**Directions:** Format the stretch from the line containing "Where should I" through the end of the data as a JSON list of strings, one string per line, with blank lines left out.

**Stored rows:**
________________________________________

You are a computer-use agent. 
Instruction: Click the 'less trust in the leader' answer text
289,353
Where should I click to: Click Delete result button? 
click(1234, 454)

________________________________________

**Output:**
[
  "Where should I click to: Click Delete result button? ",
  "click(1234, 454)"
]